*Text segment:*

Subsequently, the CPU 72 updates the deposition amount DPM in accordance with the update amount ΔDPM (S14). Subsequently, the CPU 72 determines whether or not a performance flag F is “1” (S16). When being “1”, the performance flag F indicates that a temperature raising process for removing the PM in the GPF 34 through combustion is performed. When being “0”, the performance flag F indicates that the temperature raising process is not performed. If it is determined that the performance flag F is “0” (NO in S16), the CPU 72 determines whether or not a logical sum of that the deposition amount DPM is equal to or larger than a regeneration performance value DPMH and that the process of S36 that will be described later is interrupted is true (S18). It should be noted herein that the regeneration performance value DPMH is set as a value at which the removal of PM is desired because the amount of PM collected by the GPF 34 is large.

*Data entries:*
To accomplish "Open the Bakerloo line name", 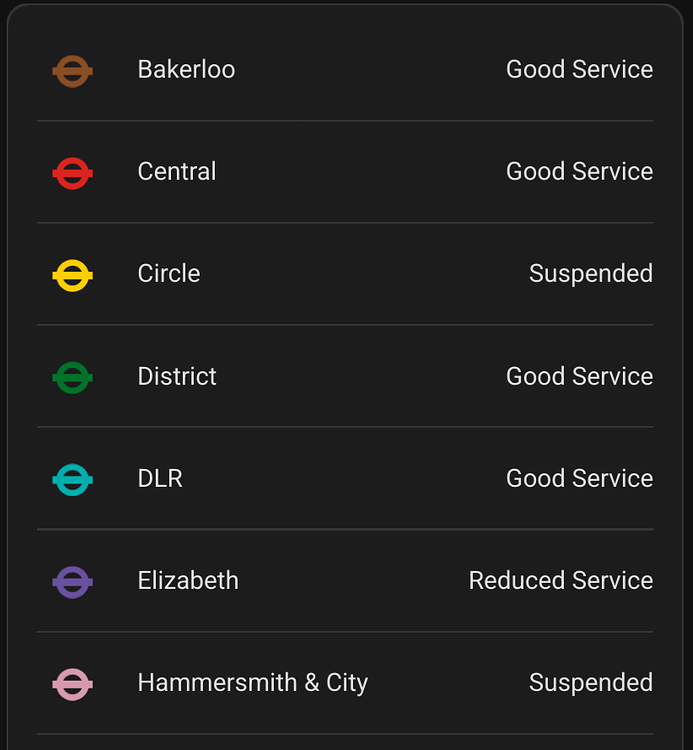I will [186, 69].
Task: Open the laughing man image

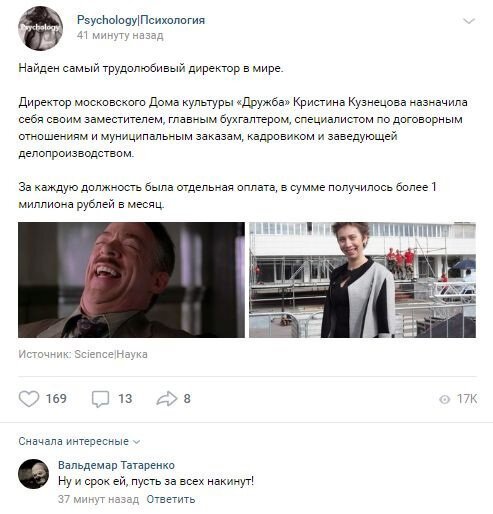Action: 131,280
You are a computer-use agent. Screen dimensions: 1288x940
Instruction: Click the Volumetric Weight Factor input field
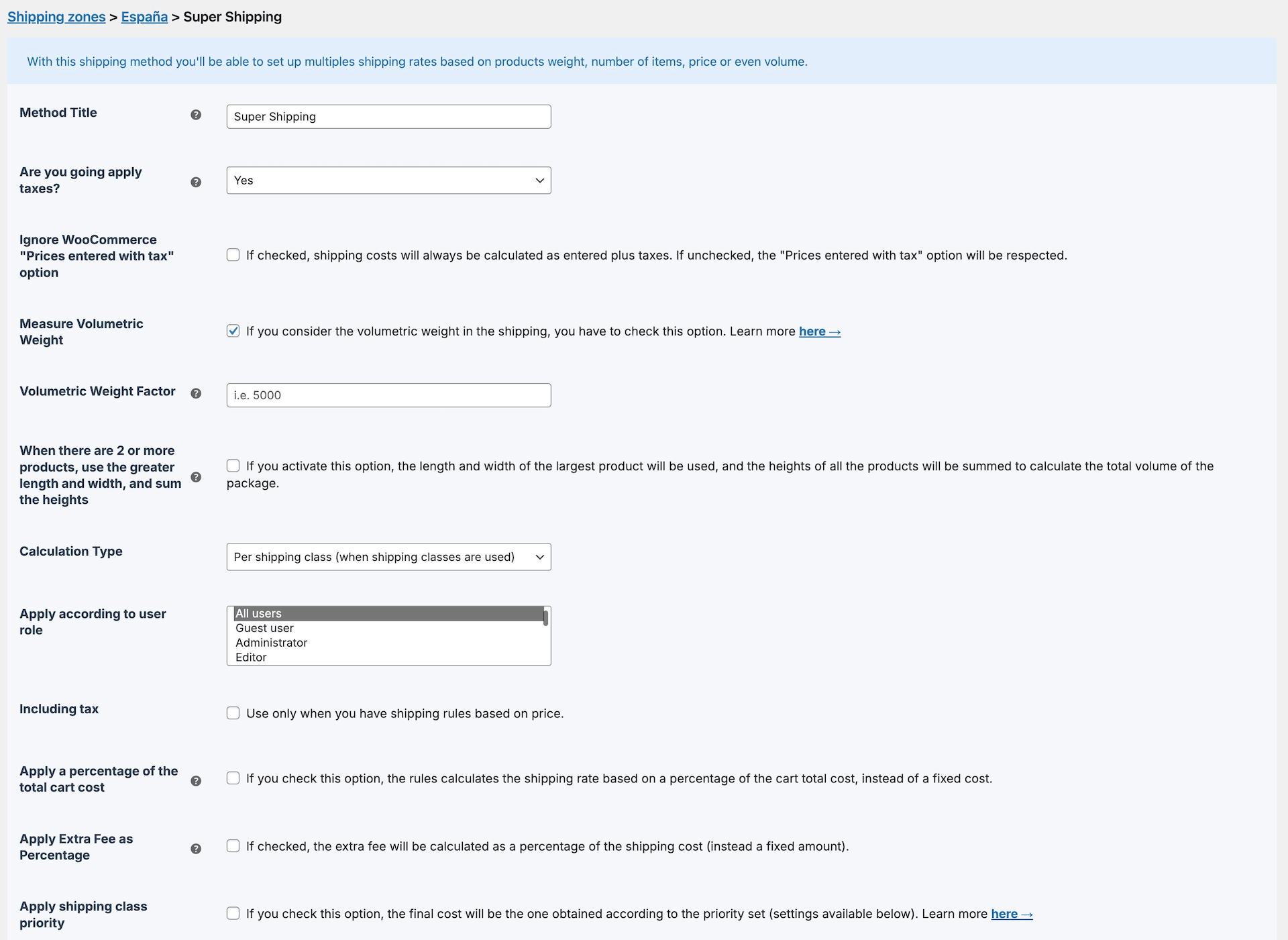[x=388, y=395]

*Objectives:*
A – In the passage on the GPF deposition amount, what does a performance flag F of "1" indicate?
B – Extend the passage on the GPF deposition amount, beginning right after its final sentence.

*In response:*
A – It indicates that a temperature raising process for removing the PM in the GPF 34 through combustion is performed.

B –
If it is determined that the logical sum is true (YES in S18), the CPU 72 determines whether or not a logical product of conditions (i) and (ii) shown below that are conditions for performing the temperature raising process is true (S20).

The condition (i) is that an engine torque command value Te* that is a command value of a torque for the internal combustion engine 10 is equal to or larger than a predetermined value Teth. The condition (ii) is a condition that the rotational speed NE of the internal combustion engine 10 is equal to or higher than a predetermined speed NEth.

If it is determined that the logical product is true (YES in S20), the CPU 72 assigns “1” to the performance flag F (S22). On the other hand, if it is determined that the performance flag F is “1” (YES in S16), the CPU 72 determines whether or not the deposition amount DPM is equal to or smaller than a stop threshold DPML (S24). The stop threshold DPML is set as a value at which a regeneration process may be stopped because the amount of PM collected by the GPF 34 has become sufficiently small. If the deposition amount DPM is equal to or smaller than the stop threshold DPML (YES in S24) or if the result of the determination in the process of S20 is negative, the CPU 72 assigns “0” to the performance flag F (S26).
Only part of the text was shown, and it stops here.